Отведя самоубийство прежде всего из соображений логики, Камю вместе с тем отдает себе отчет, что в таких вещах одних доводов рассудка мало. Тут важно приглушить, посильно устранить еще и неосознанные душевные поползновения поддаться губительному соблазну. Ими же особенно чреваты провалы в отчаяние при каждой очередной неудаче бросить двойной и заведомо обреченный вызов – одновременно закрытости мира перед запросом во всеведении и глухоте перед запросом в бессмертии.
Но если толком разобраться в таких обескураживающих срывах, то опасность таится в задолго их предваряющих несбыточных надеждах: сначала маня напрасными обещаниями и потом не осуществляясь, такие надежды стократ увеличивают испытываемую боль. Однако пока исходят из презумпции, будто бытие где-то в своих метафизических недрах упорядочено и ход его в конце концов «разумен», несмотря на неразумие непосредственно обозреваемых обстоятельств, до тех пор самые глухие тупики для упершихся в них не лишены просветов впереди. Пища для надежды не исчерпана, а тем самым не исключены и худшие, горчайшие разочарования. Заблаговременно предотвратить их, считает Камю, можно только одним: выкорчевать лженадежду вместе с ее корнями – верой в предданную откровению или разуму благоустроенность бытия. Избавиться на веки вечные от этого «идеализма блаженных», в каких бы ипостасях он ни выступал: мистически-провиденциальным «все к лучшему в этом лучшем из миров» у незадачливого вольтеровского горемыки Панглоса или философическим «все действительное разумно» у многомудрого Гегеля. «Утрата надежды и будущего влечет за собой возрастание возможностей человека». Неверие гордится тем, что интеллектуально и психологически закаляет личность, предохраняя от болезненной сломленности при блужданиях по ухабистым житейским дорогам гораздо успешнее, чем его соперница – вера, когда последняя кивает на «призыв свыше» – божественный или богоподобный глас.

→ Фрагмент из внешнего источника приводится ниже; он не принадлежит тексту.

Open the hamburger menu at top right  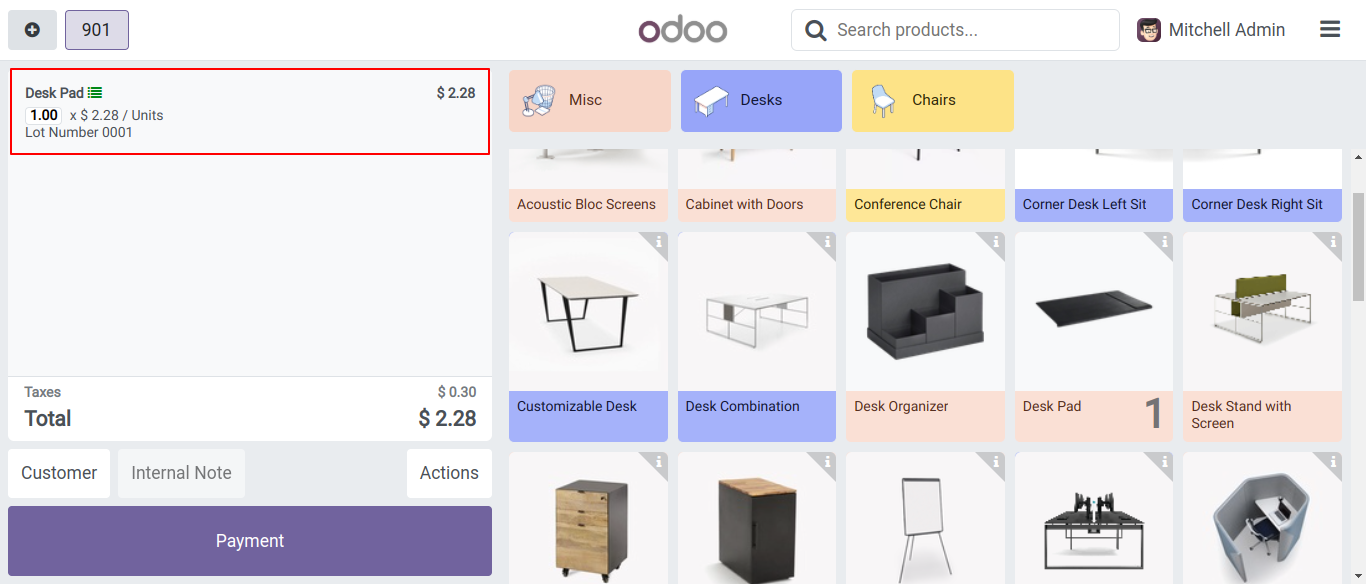click(x=1329, y=30)
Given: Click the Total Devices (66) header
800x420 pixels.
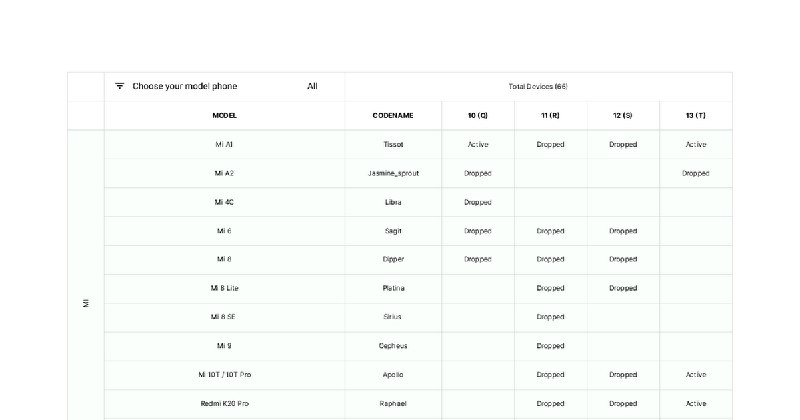Looking at the screenshot, I should tap(538, 86).
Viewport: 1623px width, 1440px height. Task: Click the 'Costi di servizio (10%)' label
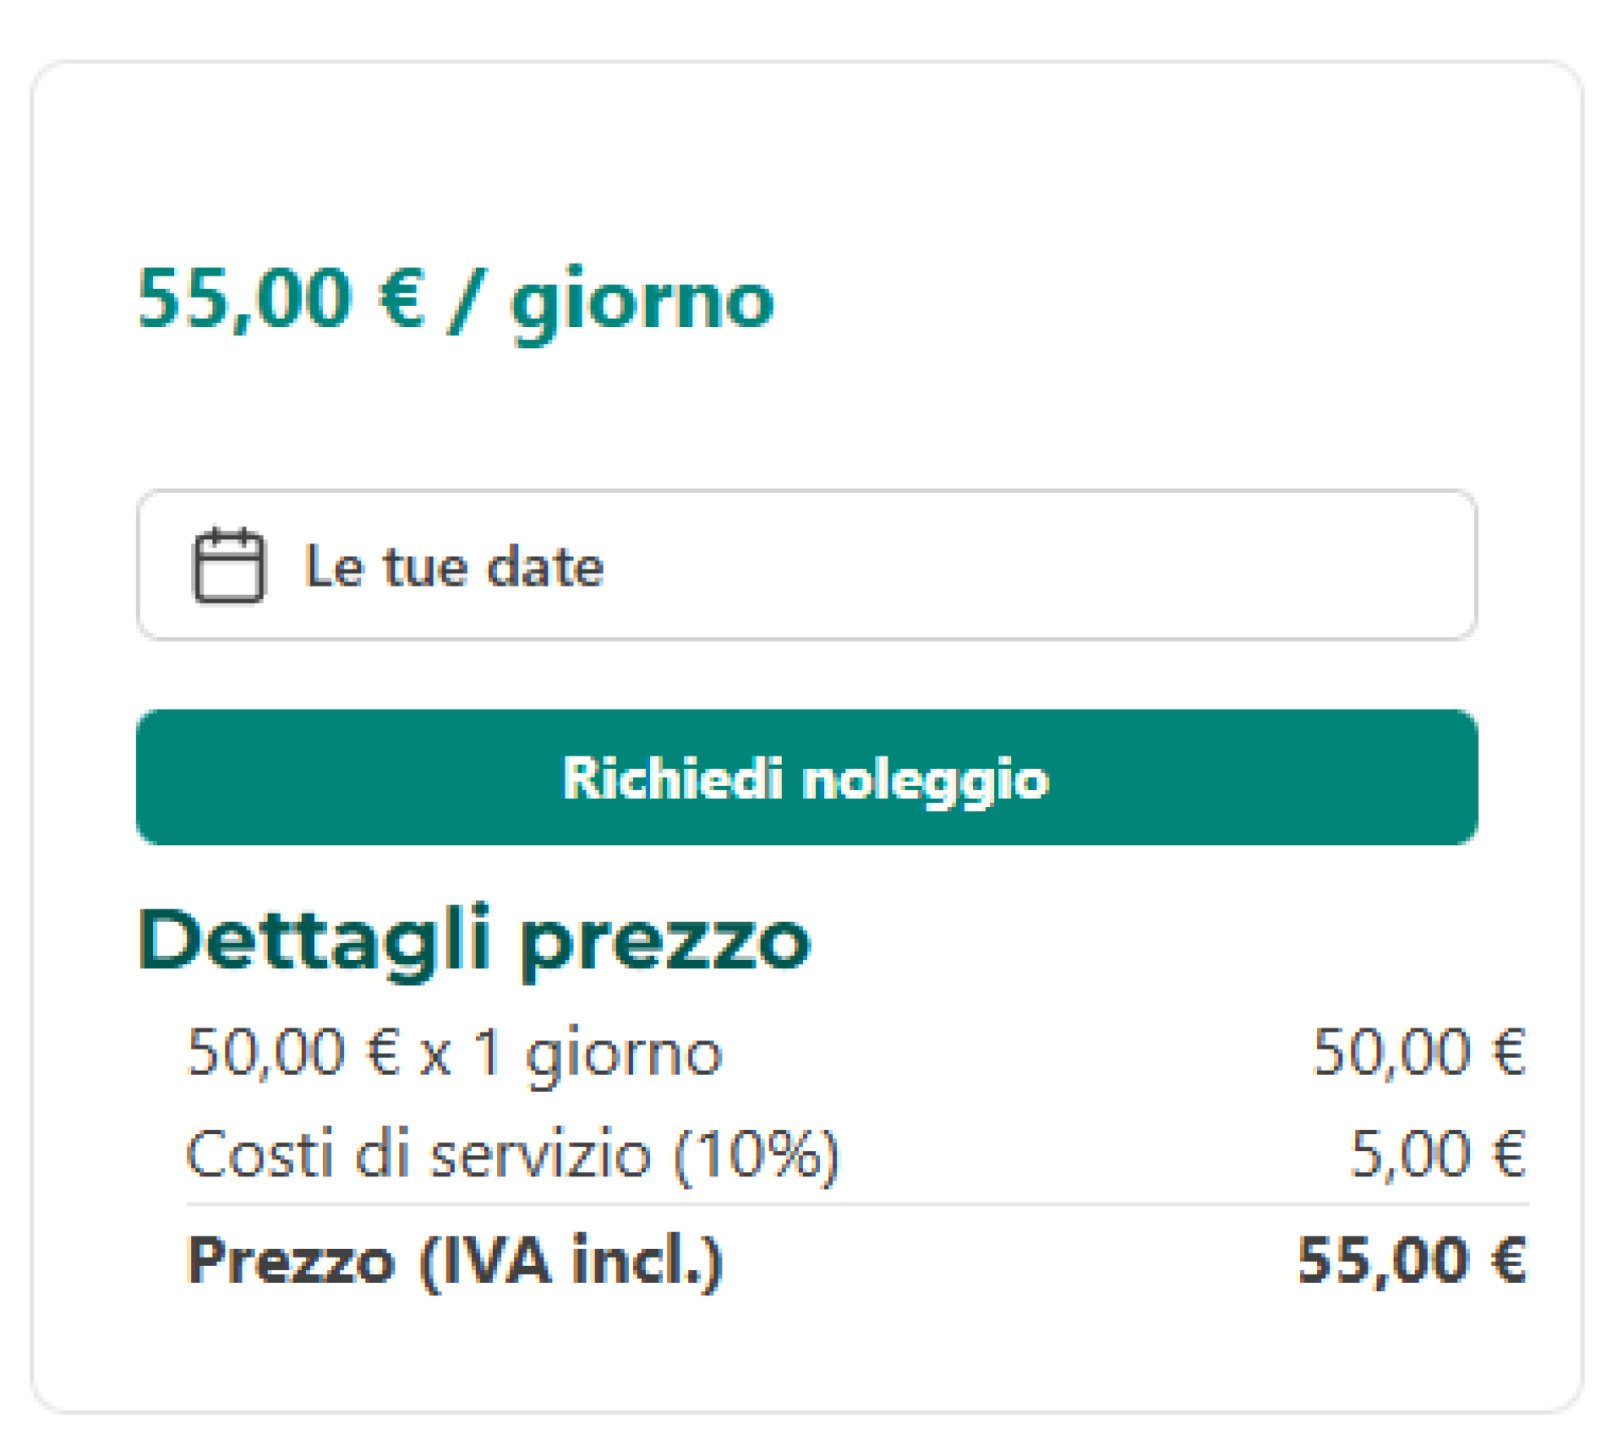pyautogui.click(x=513, y=1152)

Основное средство этой закалки – различение двух соприкасающихся друг с другом, но не тождественных понятий: не-надежда и отчаяние. Оно особенно отчетливо проведено Камю в примыкающем к «Мифу о Сизифе» лирическом очерке 1941 г. «Миндалевые деревья», который прямо прикреплен к хроникальной злобе дня – обстановке во Франции сразу после разгрома в мае – июне 1940-го, в отличие от окольно ее подразумевающего [22]философского труда, задуманного как попытка «описать в чистом виде болезнь духа всего XX столетия». У застигнутых бедой, старался убедить Камю в этом очерке, «дела пойдут гораздо лучше, если раз и навсегда будет покончено с надеждой», при условии, что, простившись с ней, они проявят «добрую непоследовательность» и не дадут себе впасть в уныние. Камю предостерегал от слишком поспешного «смешения трагедии и отчаяния»: последнее ведет к духовному пораженчеству, тогда как трагический настрой ума вовсе не исключает «крепкого пинка под зад беде». И продолжал: «С ясным умом выносить удары судьбы не значит с нею смиряться. Дух может быть убит лишь одним: отчаянием, которое ведет к худшей покорности… Я полагаю, что духу есть чем заняться и помимо самоотрицания и самоуничижения… Не станем прислушиваться к кричащим о конце света». Клин вышибается клином: не-надежда служит лекарством от отчаяния.
Наряду с врачеванием души по этому старому способу, у Камю предусмотрено и другое следствие, проистекающее из «корчевки» христианских надежд. Готовность к худшему призвана вернуть вкус к быстротекущей жизни. Когда человек лелеет упования на грядущее потустороннее блаженство, он склонен пренебрегать отпущенными ему на земле скромными радостями и всеми помыслами прилепляться к воображаемому запредельному. И тогда он во многом потерян для жизни здешней, в своей погоне за химерами сам себя обкрадывает, проходя мимо малых наслаждений, доступных ему в настоящем. Чувство «абсурда» с неизменно ему сопутствующей отрешенностью от хлопот о божественном «смысле» и памятью о смерти как рубеже перед окончательным ничто, напротив, резко обостряет чуткость к потоку повседневности, обеспечивает насыщенность переживанию всего доброго и дурного, что несет с собой каждый очередной миг. «Если существует грех против жизни, – записывал Камю в рабочую тетрадь в пору подготовки к “Мифу о Сизифе”, – то он, видимо, не в том, что не питают надежд, а в том, что полагаются на жизнь в мире ином и уклоняются от беспощадного величия жизни посюсторонней… Последней из ящика Пандоры, где кишели беды человечества, греки выпустили именно надежду как ужаснейшее из всех зол. Я не знаю более впечатляющего символа. Ибо надежда, вопреки обычному мнению, равносильна смирению. А жить означает не смиряться».